It is unquestionably heart-breaking to read the reports of real refugees from Syria. That war, with the Assad regime’s use of not only chemical weapons but such “conventional” weapons as shrapnel-filled barrels dropped and exploded over villages, has been brutal in a way we can hardly fathom. Then there are the atrocities committed by ISIS: beheadings, rapes, forced conversions, mass killings. I know of no one who disputes the genuine reasons for Syrians to flee their homeland.
At the same time, there have been warnings from the beginning — not only from xenophobes — that such a sudden, vast migration offered an opportunity for ISIS to send fighters to Europe and North America.
Imagine there is even one terrorist for every 10,000 real refugees, just 1 percent of 1 percent of the human tide hitting our shores. Millions of Syrians have been displaced during the war. Hundreds of thousands seek asylum in Europe. Combine those possible numbers with the significant number of homegrown terrorists in the West, many of whom have fought and/or trained with ISIS, and the potential for terrorist attacks like the one in Paris is practically unlimited.

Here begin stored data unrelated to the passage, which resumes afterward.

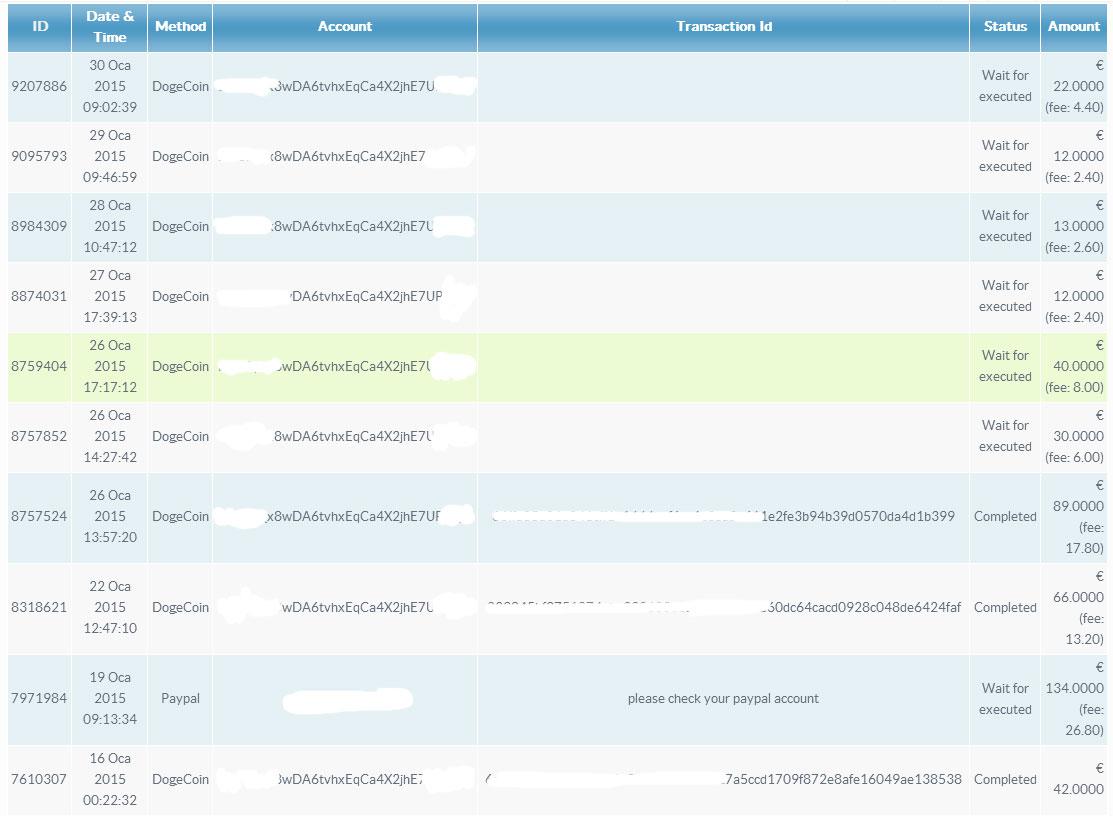1113x816 pixels.
Task: Select the DogeCoin method for transaction 8984309
Action: (x=180, y=227)
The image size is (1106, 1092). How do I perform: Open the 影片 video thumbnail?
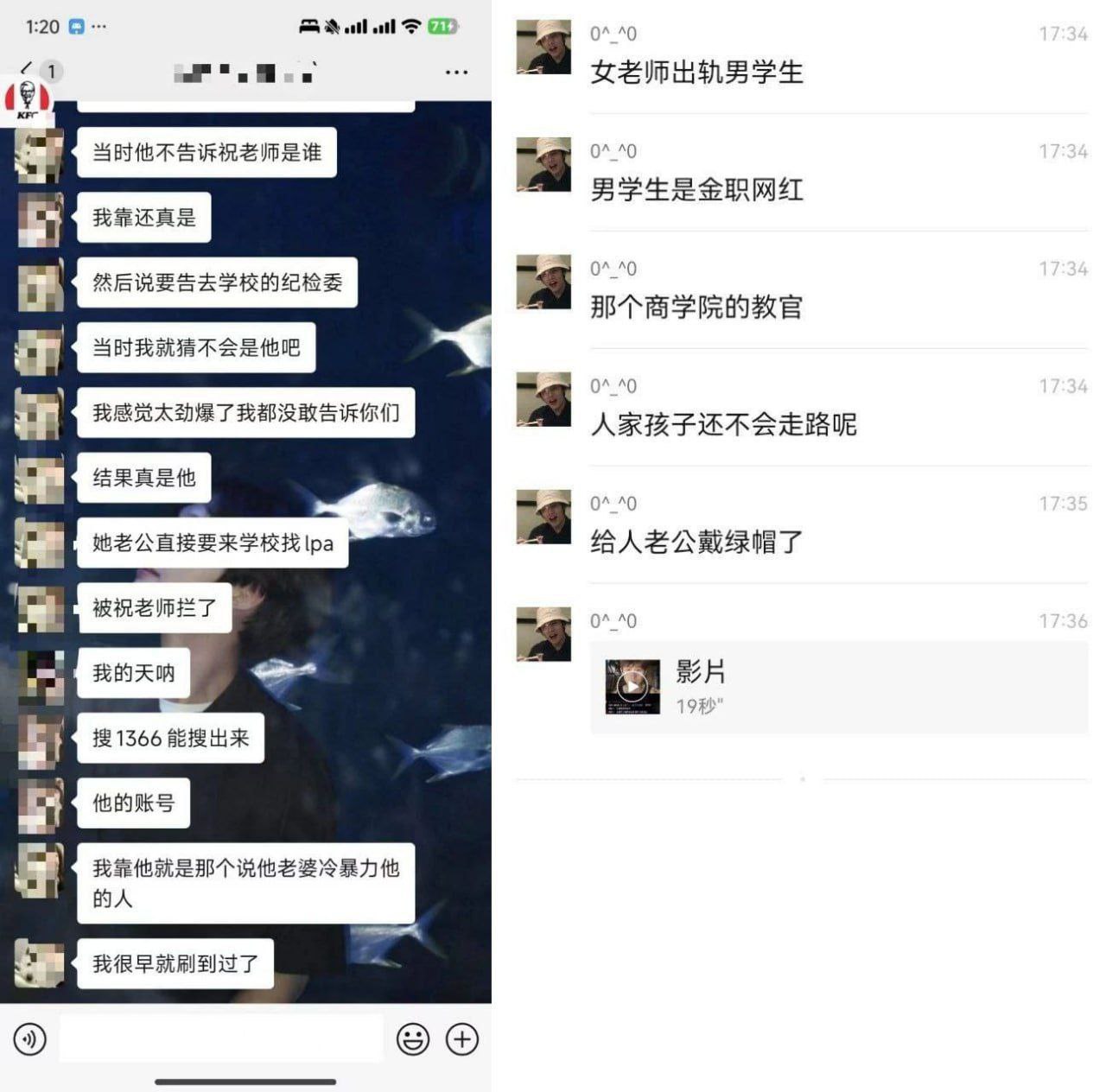coord(632,687)
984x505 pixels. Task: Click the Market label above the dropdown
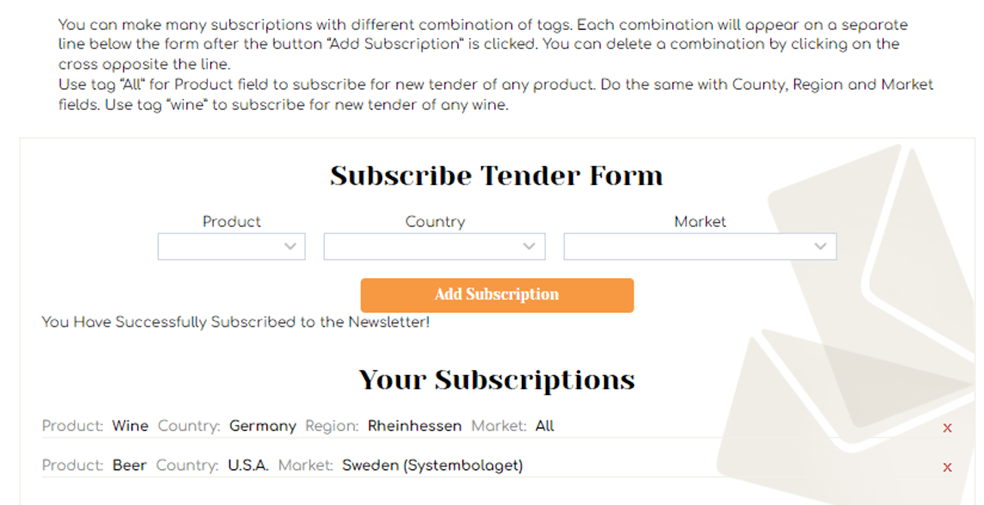[700, 221]
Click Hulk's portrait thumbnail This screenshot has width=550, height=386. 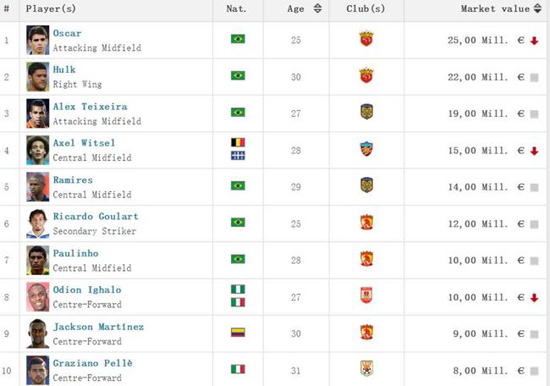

So the answer to this refugee crisis requires our hearts and our minds. It also requires some cooling of the rhetoric. While the president is correct that we should impose no “religious test” for refugees in a pluralistic country such as ours, there is an argument that Syrian Christians should be considered for priority in the same way that European Jews seeking refuge should have been greater priority in the 1930s. It’s not that ISIS is less apt to kill their fellow Muslims, but that its leaders seem to put a premium on wiping out Christianity in the territory under their control — much as Hitler was a menace to all but was particularly intent on eliminating Jews.
A country as large and generous as ours — charities serving Syrian refugees have reported huge upticks in giving, so let’s not accuse Americans of being disinclined to help — there ought to be a solution that balances charity with prudence. The all-or-nothing approaches suggested by our rhetoric don’t live up to any of our responsibilities as a nation.